1 HEt woort, dat tot Ieremia geschiet is van den HEERE, seggende:
2 Maeckt u op, ende gaet af [in ] des pottebackers huys: ende aldaer sal ick u mijne woorden doen hooren.
3 Soo gingh ick af [in ] des pottebackers huys: ende siet, hy maeckte een werck op de schijven.
4 Ende het vat, dat hy maeckte, wert verdorven, als leem, in de hant des pottebackers: doe maeckte hy daer van weder een ander vat, gelijck als het recht was in de oogen des pottebackers te maken.
5 Doe geschiedde des HEEREN woort tot my, seggende:
6 En sal ick u-lieden niet konnen doen, gelijck dese pottebacker, O huys Israëls? spreeckt de HEERE: Siet gelijck leem in de hant des pottebackers, alsoo zijt ghylieden in mijne hant, O huys Israëls.

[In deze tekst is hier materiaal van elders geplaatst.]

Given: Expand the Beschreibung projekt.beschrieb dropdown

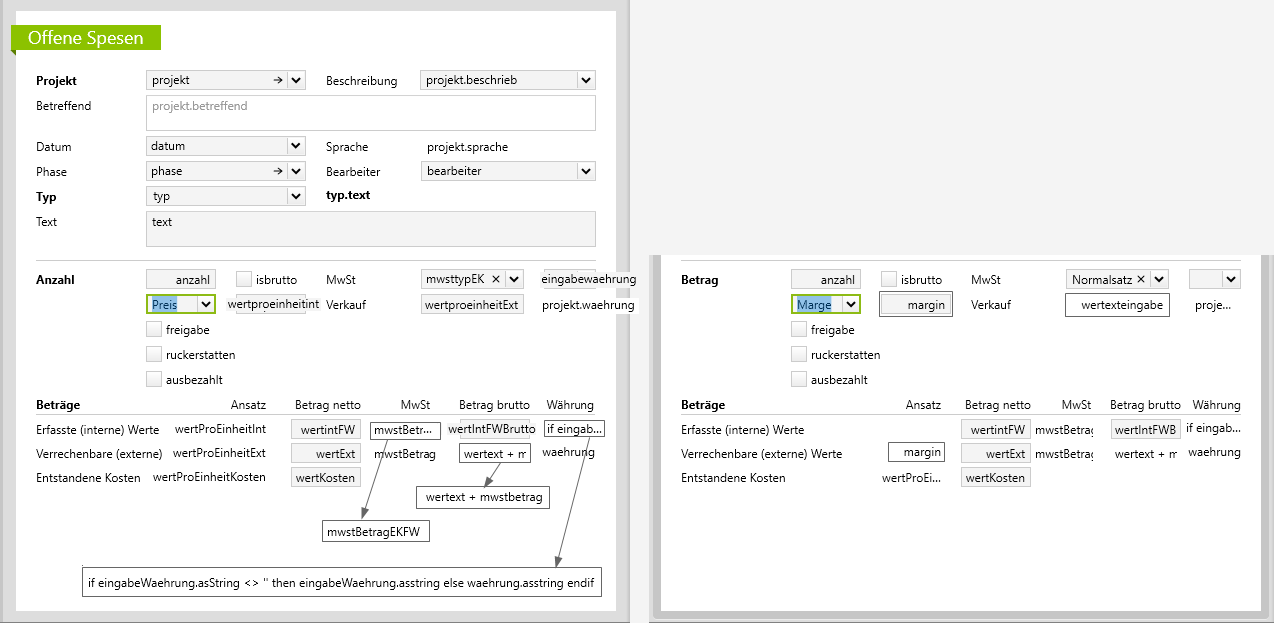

7 [In ] een oogenblick sal ick spreken, over een volck ende over een Koninckrijck; dat ick het sal uytrucken, ende afbreken, ende verdoen.
8 Maer [indien ] dat selve volck, over het welcke ick [sulcks ] gesproken hebbe, sich van sijne boosheyt bekeert; soo sal ick berouw hebben over het quaet, dat ick het selve gedachte te doen.

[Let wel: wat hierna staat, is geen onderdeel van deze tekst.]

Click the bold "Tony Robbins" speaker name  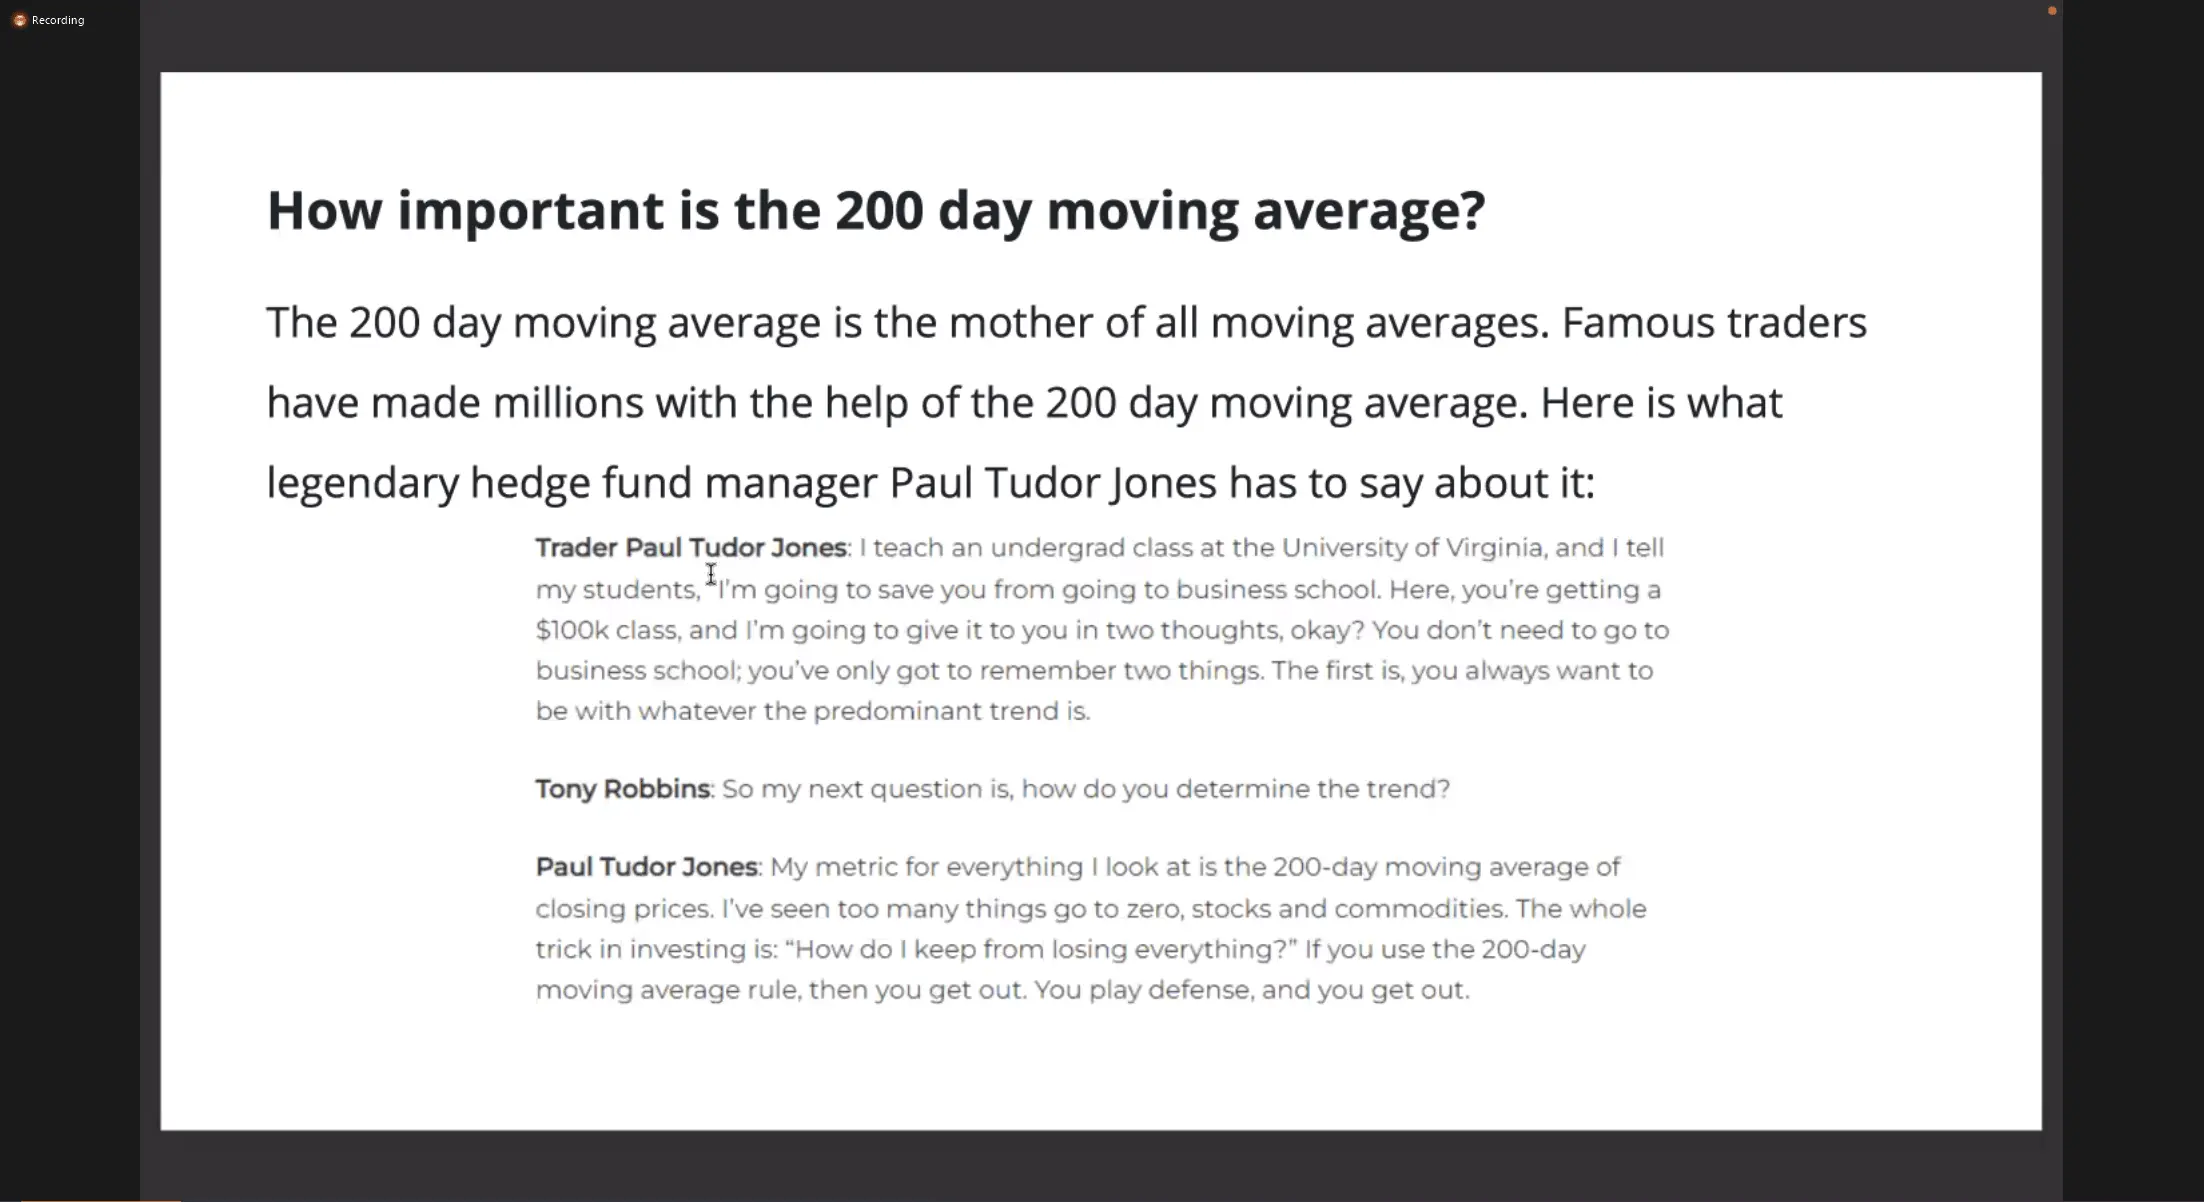point(622,789)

9 Oock sal ick [in ] een oogenblick spreken over een volck, ende over een Koninckrijck; dat ick het sal bouwen ende planten:
10 Maer [indien ] het doet dat quaet is in mijne oogen, dat het na mijne stemme niet en hoore; soo sal ick berouw hebben over het goede, [met ] het welcke ick geseyt hadde het selve te sullen wel doen.
11 Nu dan, spreeckt nu tot de mannen van Iuda, ende tot de inwoonders van Ierusalem, seggende; Soo seyt de HEERE: Siet, ick formeere een quaet tegen u-lieden, ende dencke tegen u-lieden eene gedachte: [Soo ] bekeert u nu, een yegelick van sijnen boosen wegh, ende maket uwe wegen ende uwe handelingen goet.

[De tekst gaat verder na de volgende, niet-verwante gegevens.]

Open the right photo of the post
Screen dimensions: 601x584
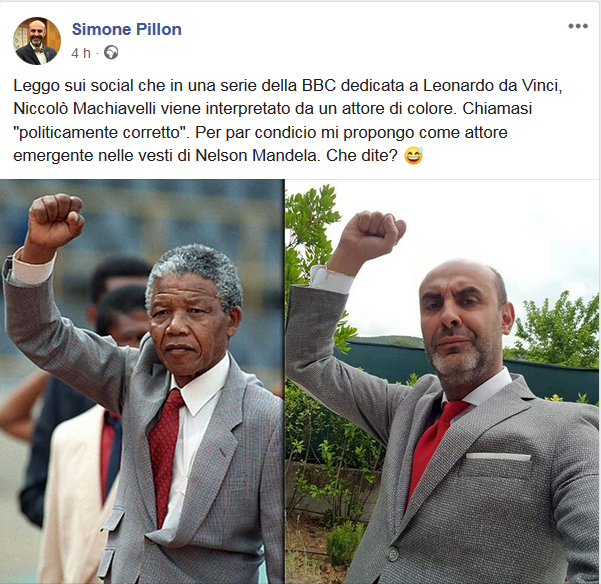click(443, 381)
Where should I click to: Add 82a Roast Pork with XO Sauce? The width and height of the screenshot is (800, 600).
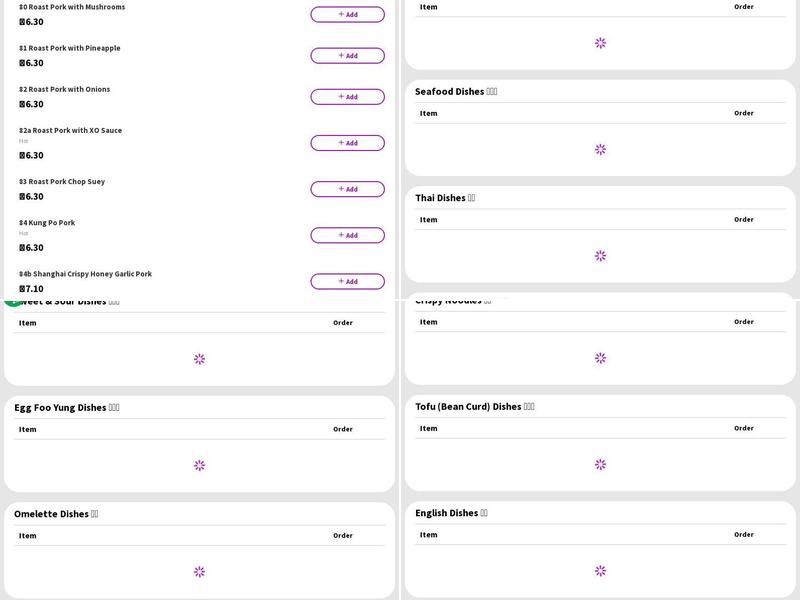(347, 143)
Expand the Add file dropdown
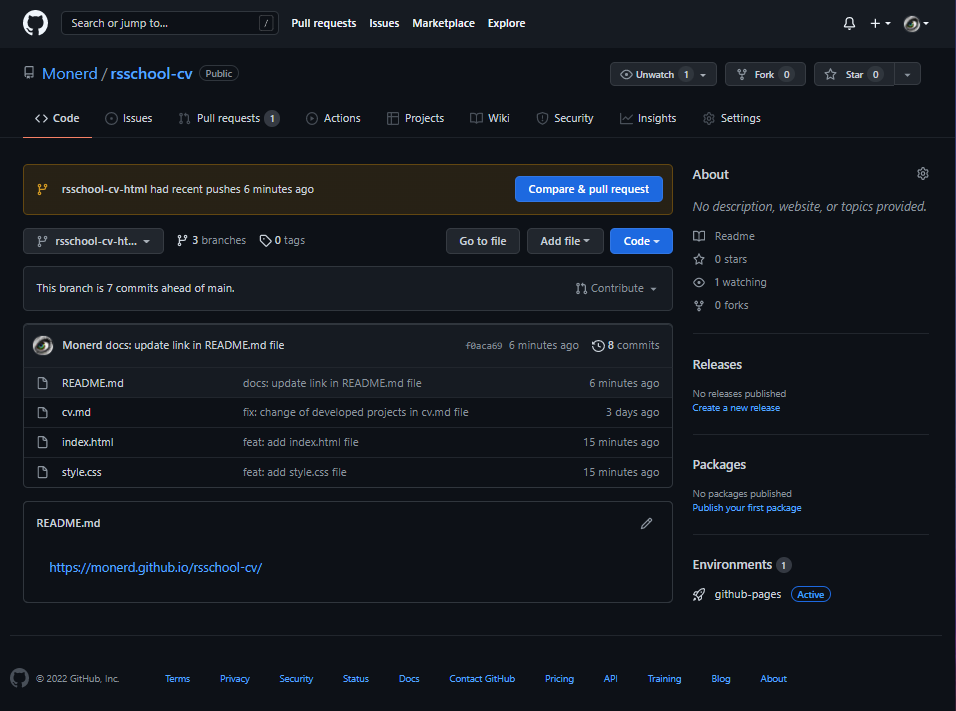Viewport: 956px width, 711px height. coord(565,241)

12 Doch sy seggen, ’t Is buyten hope: maer wy sullen na onse gedachten wandelen, ende wy sullen doen, een yegelijck het goetduncken sijns boosen herten.
13 Daerom, soo seyt de HEERE; Vraget nu onder de Heydenen; wie heeft alsulcks gehoort? De jonckvrouwe Israëls doet eene seer afschouwelicke sake.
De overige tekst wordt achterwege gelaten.